Are Losses From a Crypto Scam Tax Deductible?
Discovering that a crypto investment was actually a scam is painful enough on its own, and many victims are surprised to learn a second time when they find out the loss usually can’t be written off on their taxes the way they’d expect.
The short answer
For most individual filers, personal theft losses — including money lost to crypto scams — are not currently deductible on federal returns, a result of tax law changes that suspended the itemized theft-loss deduction for individuals through the end of 2025 for casualty and theft losses unrelated to a federally declared disaster. There is a narrower exception for losses tied to transactions entered into for profit, which some crypto scam victims may be able to use, but it depends heavily on the facts.
Why the general theft-loss deduction is unavailable
Before this change, taxpayers could sometimes deduct theft losses as an itemized deduction. Current law suspended that deduction for personal losses not connected to a federally declared disaster, which covers most individual scam situations, including crypto scams. This is a temporary provision tied to specific tax legislation, and because these rules are scheduled to change again and legislative rules can shift further, the current treatment shouldn’t be assumed to be permanent.
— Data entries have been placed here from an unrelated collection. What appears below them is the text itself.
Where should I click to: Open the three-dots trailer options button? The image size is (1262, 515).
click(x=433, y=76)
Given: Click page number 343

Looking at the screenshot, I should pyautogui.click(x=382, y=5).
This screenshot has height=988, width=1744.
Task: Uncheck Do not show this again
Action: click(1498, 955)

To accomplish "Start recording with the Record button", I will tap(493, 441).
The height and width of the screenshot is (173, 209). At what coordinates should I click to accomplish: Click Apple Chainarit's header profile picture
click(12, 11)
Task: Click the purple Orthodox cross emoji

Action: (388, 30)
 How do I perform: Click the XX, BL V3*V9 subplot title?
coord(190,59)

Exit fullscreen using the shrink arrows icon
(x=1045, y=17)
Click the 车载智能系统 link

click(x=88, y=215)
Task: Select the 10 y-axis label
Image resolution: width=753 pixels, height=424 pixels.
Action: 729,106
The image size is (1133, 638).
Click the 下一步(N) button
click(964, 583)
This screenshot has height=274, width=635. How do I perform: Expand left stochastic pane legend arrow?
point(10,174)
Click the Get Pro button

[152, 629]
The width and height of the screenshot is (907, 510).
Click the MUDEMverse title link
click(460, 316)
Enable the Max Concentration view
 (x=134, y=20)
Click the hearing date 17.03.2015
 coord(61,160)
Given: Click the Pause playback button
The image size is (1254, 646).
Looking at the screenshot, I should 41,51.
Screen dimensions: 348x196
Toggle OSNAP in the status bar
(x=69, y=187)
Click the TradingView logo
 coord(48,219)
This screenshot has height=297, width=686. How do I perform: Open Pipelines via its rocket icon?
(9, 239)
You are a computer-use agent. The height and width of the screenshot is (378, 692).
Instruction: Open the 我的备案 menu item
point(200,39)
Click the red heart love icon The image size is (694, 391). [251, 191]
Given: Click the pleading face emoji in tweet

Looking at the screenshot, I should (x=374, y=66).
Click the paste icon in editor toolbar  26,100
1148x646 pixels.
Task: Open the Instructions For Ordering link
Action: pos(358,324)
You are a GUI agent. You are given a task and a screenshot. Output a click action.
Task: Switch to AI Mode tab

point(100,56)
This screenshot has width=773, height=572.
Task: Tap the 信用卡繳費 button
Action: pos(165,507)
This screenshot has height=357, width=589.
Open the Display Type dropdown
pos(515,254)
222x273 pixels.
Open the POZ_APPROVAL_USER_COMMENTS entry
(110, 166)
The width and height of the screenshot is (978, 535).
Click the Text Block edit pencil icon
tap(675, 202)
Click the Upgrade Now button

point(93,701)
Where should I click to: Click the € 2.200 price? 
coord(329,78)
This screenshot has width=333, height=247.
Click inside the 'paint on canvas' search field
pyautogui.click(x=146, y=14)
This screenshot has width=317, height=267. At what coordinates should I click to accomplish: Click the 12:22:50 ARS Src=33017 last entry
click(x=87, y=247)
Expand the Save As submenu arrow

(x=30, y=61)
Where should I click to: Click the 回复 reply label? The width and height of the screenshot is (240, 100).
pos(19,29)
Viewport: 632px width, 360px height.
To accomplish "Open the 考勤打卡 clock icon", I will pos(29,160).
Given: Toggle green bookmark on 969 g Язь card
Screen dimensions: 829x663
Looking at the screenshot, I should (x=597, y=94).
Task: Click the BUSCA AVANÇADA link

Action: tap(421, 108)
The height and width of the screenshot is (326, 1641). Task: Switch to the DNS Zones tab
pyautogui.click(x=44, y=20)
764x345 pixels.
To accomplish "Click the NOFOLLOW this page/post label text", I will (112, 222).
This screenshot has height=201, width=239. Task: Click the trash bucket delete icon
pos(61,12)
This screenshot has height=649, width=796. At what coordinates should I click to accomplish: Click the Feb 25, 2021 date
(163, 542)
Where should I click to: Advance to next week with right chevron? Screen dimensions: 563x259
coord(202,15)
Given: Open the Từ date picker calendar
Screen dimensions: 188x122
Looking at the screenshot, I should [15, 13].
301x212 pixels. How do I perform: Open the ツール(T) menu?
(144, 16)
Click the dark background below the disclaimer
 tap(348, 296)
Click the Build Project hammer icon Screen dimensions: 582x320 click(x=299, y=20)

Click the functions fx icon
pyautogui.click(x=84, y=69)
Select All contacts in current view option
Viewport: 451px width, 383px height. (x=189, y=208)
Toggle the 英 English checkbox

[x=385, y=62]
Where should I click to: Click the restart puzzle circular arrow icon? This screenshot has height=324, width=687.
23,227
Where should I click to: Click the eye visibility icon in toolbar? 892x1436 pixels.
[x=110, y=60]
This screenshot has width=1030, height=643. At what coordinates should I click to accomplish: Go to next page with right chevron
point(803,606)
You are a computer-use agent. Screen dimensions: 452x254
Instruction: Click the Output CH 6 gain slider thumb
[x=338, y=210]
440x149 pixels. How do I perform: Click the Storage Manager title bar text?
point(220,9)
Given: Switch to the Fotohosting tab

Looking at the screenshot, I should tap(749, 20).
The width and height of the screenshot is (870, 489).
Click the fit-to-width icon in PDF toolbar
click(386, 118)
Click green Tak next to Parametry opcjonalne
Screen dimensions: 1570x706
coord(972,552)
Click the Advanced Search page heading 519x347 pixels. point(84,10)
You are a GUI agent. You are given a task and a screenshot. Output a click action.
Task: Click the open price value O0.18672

The profit-motivated transaction exception
A separate and narrower path exists for losses connected to a transaction entered into for profit — for example, if the scam was structured as an investment opportunity rather than a straightforward theft, some victims may be able to argue the loss qualifies under this exception rather than as a personal theft loss. This is a fact-specific and technical area, distinct from how a straightforward theft loss differs from an investment loss for tax purposes, and typically requires documentation showing the funds were placed with a genuine profit motive and that recovery is not reasonably expected.
What documentation tends to matter
- Evidence of the scam. Records showing how the funds were transferred, communications with the scammer, and any police or regulatory reports filed.
- Proof of a profit motive. Documentation showing the funds were intended as an investment rather than a gift or personal payment.
- No reasonable prospect of recovery. Evidence that the loss is final, not a situation where recovery through legal action or restitution remains realistically possible.
How this differs from other crypto-related losses
It’s worth distinguishing scam losses from other situations that get lumped together in casual conversation. Losing money because an exchange became insolvent is a different fact pattern, closer to what’s discussed in whether losses from a crypto exchange bankruptcy can be deducted. Losing money because a token’s price simply declined is an ordinary investment loss, not a theft, and is treated under standard capital loss rules instead. Recognizing which category a loss falls into matters because the tax treatment differs meaningfully between them. It also helps to understand recurring patterns in Ponzi-style crypto offers, since scams structured that way sometimes fit more clearly into the profit-motivated exception than scams involving outright theft of access to a wallet.
What to weigh
Given how technical and fact-dependent this area is — and how often the underlying rules have changed in recent years — anyone who has lost money to a crypto scam and wants to understand their tax options should treat this as a starting point for a conversation with a qualified tax professional, not a final answer. The rules depend on the specific structure of the scam, the documentation available, and tax provisions that are themselves subject to change. General crypto tax basics, covered separately, don’t fully capture the nuances that apply once fraud enters the picture.
The takeaway
Most personal crypto scam losses currently fall outside the standard itemized theft-loss deduction, though a narrower exception exists for losses tied to profit-motivated transactions. Because the rules are technical, temporary, and dependent on individual circumstances, documenting everything thoroughly and consulting a tax professional is far more useful here than relying on a general rule of thumb.